Macri llegó a la jefatura de gobierno usando como trampolín la presidencia de Boca Juniors – a la que arribó sobornando a los capos de la barra brava, José «el Abuelo» Barritta y cuando éste cayó preso por el asesinato de dos hinchas de River Plate, y luego Rafael Di Zeo – y explotando la tragedia de Cromagnon.

Si hubiera arrancado en el Cardenal Newman de rugby o el Buenos Aires Lawn Tennis nunca habría ascendido en el plano político.

«De chiquilin te miraba de afuera como a esas cosas que nunca se alcanzan», escribió Enrique Santos Discépolo.

Antes de los bares lácteos («terriblemente lácteos», supo denunciar el poeta Raúl González Tuñón) y los McDonald´s el café fue un templo que en una época se supo definir como la universidad de la calle.

Por su parte el potrero fue y todavía es en el mundo de provincias un templo en el que se toma la primera comunión futbolera.

En la canchita del parque Centenario hay un pibe que la rompe, oimos comentar allá por diciembre en una de las colas forzadas por el covid-19.

Si Rodríguez Díaz no nos asfalta el alma para recaudar guita grossa para la campaña y sostener la candidatura de la orgullosamente bonaerense Vidal, ese pibe terminará en la sexta división de Atlanta o Ferrocarril Oeste, clubes de la zona, o con suerte lo ficharán en San Lorenzo.

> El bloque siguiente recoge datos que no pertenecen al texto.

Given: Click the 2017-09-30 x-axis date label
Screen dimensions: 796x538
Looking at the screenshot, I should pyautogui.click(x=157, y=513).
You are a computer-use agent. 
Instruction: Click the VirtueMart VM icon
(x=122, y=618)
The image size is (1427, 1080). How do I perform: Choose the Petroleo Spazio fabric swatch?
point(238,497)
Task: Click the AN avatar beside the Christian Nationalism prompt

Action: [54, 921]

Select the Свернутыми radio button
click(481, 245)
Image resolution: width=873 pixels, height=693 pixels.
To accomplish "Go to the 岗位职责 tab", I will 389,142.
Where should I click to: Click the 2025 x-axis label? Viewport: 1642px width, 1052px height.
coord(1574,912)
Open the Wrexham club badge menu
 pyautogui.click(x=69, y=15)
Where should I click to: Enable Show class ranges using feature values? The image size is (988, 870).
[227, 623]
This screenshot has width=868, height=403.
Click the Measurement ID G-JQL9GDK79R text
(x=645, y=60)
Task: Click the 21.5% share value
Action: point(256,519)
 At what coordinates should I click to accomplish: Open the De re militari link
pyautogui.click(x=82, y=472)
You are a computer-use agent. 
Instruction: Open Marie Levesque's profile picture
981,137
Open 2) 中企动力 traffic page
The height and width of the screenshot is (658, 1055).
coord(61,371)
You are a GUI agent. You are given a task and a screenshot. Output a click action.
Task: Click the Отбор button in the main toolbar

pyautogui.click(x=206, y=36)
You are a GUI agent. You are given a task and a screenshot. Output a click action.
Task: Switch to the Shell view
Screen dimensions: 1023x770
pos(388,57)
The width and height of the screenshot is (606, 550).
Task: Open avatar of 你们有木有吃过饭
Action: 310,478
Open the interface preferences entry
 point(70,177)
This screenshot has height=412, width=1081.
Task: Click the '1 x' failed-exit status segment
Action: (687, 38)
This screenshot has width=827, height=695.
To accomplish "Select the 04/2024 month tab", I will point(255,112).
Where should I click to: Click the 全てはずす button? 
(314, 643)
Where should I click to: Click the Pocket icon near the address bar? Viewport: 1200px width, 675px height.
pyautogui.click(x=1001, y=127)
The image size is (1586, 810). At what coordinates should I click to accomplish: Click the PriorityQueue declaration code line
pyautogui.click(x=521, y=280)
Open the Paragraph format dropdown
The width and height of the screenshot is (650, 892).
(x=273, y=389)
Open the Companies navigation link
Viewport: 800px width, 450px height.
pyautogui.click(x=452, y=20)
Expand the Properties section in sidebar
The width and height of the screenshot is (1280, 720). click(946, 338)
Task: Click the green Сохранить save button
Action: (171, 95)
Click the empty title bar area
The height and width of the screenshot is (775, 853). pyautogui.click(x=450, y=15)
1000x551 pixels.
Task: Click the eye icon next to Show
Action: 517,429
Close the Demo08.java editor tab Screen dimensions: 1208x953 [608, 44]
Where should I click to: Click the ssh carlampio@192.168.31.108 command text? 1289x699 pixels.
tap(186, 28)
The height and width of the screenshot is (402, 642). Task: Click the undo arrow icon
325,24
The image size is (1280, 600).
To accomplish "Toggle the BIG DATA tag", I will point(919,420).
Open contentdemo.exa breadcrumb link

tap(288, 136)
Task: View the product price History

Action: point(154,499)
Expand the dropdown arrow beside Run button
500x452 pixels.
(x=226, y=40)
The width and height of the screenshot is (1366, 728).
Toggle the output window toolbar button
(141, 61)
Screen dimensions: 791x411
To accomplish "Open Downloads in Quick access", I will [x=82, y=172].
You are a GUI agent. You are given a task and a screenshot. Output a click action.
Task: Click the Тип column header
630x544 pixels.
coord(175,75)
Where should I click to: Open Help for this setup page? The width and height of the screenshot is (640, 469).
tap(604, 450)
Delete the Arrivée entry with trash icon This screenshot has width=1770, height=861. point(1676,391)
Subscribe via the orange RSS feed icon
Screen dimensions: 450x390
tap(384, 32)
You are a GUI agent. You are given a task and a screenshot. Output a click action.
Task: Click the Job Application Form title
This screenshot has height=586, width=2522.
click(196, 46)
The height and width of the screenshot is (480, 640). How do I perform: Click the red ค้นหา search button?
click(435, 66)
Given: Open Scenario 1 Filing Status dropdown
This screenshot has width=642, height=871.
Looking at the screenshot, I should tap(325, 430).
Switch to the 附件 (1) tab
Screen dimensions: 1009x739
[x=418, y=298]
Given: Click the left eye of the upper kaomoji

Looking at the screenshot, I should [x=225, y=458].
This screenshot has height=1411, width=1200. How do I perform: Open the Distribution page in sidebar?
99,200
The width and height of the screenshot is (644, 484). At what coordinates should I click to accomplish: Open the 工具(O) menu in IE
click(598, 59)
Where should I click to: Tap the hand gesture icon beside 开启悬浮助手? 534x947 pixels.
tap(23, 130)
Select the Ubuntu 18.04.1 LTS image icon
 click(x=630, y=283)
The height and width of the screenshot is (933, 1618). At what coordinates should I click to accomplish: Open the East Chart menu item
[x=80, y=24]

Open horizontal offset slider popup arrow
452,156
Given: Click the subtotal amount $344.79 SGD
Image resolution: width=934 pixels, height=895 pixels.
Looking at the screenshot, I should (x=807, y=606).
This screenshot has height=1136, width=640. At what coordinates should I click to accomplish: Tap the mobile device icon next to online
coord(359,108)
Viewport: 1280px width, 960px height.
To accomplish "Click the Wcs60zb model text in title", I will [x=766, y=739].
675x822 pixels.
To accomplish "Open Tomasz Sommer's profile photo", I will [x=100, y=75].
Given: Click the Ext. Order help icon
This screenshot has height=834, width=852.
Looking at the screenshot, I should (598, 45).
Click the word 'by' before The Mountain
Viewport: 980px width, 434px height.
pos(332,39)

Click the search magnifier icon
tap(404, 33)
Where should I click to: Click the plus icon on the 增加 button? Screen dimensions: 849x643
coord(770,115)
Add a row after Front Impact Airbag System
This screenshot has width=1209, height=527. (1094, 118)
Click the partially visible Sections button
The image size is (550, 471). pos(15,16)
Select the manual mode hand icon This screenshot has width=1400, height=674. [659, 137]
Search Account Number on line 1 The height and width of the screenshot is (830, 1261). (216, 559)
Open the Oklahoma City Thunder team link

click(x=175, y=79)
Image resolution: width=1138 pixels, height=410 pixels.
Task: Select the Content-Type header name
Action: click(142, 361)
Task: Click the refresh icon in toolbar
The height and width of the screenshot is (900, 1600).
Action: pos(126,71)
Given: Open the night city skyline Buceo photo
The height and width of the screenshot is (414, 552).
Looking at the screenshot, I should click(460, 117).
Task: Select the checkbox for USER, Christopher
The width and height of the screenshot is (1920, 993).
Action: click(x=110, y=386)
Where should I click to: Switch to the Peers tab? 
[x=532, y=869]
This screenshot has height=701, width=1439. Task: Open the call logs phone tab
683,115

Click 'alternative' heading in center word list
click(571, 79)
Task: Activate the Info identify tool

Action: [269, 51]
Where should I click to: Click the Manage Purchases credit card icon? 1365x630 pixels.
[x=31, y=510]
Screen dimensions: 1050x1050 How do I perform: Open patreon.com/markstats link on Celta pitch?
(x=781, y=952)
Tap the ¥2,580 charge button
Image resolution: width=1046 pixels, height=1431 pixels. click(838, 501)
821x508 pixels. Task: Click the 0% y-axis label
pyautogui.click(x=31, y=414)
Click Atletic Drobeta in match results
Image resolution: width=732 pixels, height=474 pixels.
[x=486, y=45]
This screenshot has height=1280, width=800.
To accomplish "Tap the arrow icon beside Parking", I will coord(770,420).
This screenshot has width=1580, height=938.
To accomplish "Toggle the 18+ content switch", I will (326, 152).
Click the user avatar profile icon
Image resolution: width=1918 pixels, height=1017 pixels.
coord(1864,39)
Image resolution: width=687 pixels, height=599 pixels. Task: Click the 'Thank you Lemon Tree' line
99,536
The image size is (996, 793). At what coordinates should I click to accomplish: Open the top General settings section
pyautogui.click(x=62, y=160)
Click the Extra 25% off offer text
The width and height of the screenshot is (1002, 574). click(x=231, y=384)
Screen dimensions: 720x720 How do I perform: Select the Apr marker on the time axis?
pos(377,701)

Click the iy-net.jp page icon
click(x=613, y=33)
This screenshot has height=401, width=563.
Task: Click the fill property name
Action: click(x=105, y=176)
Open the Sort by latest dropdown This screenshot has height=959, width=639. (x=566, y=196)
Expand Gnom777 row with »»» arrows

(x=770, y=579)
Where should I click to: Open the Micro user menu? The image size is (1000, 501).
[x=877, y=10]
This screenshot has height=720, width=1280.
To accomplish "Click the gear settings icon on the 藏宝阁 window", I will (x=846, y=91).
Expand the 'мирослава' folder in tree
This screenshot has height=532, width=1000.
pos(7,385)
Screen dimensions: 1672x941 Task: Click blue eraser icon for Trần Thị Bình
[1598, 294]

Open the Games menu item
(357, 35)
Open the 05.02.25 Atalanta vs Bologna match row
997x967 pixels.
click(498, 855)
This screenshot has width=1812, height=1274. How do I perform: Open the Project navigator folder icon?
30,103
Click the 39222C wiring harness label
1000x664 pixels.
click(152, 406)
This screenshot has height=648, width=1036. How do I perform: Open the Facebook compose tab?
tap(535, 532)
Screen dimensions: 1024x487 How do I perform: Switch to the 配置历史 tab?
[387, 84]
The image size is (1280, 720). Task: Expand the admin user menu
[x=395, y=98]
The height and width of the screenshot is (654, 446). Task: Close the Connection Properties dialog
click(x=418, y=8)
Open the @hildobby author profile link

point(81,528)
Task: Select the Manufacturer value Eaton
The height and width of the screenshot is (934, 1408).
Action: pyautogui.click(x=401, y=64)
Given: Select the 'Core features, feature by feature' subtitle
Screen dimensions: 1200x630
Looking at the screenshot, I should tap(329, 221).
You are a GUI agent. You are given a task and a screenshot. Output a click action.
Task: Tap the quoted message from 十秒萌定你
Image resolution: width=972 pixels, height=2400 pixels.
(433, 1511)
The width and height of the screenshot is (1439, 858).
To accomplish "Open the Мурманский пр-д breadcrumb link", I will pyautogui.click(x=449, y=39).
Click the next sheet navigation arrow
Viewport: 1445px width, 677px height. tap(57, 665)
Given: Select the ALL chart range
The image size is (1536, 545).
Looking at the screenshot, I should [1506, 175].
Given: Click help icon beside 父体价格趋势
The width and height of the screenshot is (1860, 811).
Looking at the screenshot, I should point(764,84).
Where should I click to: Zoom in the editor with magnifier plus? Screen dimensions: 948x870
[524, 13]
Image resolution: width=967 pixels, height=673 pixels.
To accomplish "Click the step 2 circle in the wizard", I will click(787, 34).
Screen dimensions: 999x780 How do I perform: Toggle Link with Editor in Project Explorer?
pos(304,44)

Cómo se puede atentar contra el enorme placer de prenderse en un picado, minga de camisetas iguales, se tarda en conocer a los compañeros, entonces nace el grito: pasala-Polaco al rubio medio morfón, o tirá el centro, Fideo.

Y las broncas, a menudo liquidadas a trompazos, porque se juega sin referí y como los arcos no tienen red, hay que demostrar que la pelota no entró por afuera de un poste.

Maradona y Messi son hijos del potrero, y Riquelme, y Redondo, y el Kun Agüero, y Neymar se formó en un potrero paulista de Mogi das Cruzes y Mbappé en uno de Pontoise, en los suburbios de Paris.

La canchita del parque Centenario es el último reducto que le da aire de vida a la cuna del mejor fútbol.

Pará de balear la poca fiesta que le queda a la gente, Rodríguez Díaz.